### Instructions to follow:
Render the data below as a Markdown table with the columns Row and Line, starting at the line containing "Identify the location of click" and ending at the line containing "In order to click on 'Kontakt'". Skip any blank lines.

[begin Stored data]

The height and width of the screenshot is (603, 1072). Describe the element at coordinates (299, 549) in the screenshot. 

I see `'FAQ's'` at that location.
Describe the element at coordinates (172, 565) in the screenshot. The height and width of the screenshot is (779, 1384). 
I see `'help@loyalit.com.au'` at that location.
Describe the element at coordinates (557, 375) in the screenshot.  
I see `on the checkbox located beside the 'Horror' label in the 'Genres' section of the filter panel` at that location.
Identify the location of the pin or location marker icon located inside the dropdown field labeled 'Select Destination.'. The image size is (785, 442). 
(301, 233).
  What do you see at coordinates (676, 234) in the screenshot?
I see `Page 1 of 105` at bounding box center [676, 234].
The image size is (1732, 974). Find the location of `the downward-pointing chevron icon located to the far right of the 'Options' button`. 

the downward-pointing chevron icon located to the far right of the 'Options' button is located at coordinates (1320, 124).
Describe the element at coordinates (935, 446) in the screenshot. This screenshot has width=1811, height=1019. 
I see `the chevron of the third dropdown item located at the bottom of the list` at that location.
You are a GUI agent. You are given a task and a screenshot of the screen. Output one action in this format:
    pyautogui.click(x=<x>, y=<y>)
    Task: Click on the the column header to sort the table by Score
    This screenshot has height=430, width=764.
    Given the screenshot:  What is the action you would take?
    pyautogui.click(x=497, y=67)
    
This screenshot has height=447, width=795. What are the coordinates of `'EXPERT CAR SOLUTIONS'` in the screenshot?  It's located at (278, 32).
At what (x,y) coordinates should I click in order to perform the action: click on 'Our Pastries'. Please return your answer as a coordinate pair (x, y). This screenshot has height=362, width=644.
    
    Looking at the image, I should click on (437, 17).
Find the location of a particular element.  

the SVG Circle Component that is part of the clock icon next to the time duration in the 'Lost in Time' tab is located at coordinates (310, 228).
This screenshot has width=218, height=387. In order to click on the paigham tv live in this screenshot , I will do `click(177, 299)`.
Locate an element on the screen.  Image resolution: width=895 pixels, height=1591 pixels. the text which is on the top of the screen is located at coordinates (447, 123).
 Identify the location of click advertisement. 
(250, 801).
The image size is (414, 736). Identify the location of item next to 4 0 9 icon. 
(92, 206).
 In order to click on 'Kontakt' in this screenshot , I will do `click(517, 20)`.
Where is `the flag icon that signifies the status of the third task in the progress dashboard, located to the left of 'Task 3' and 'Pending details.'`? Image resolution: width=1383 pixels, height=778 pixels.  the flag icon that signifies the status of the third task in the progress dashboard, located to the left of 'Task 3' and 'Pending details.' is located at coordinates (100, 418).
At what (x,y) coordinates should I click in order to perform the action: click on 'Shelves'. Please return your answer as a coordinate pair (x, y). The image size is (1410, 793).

[end Stored data]

### Reply:
| Row | Line |
|---|---|
| 1 |  Identify the location of click advertisement.  |
| 2 | (250, 801). |
| 3 | The image size is (414, 736). Identify the location of item next to 4 0 9 icon.  |
| 4 | (92, 206). |
| 5 |  In order to click on 'Kontakt' in this screenshot , I will do `click(517, 20)`. |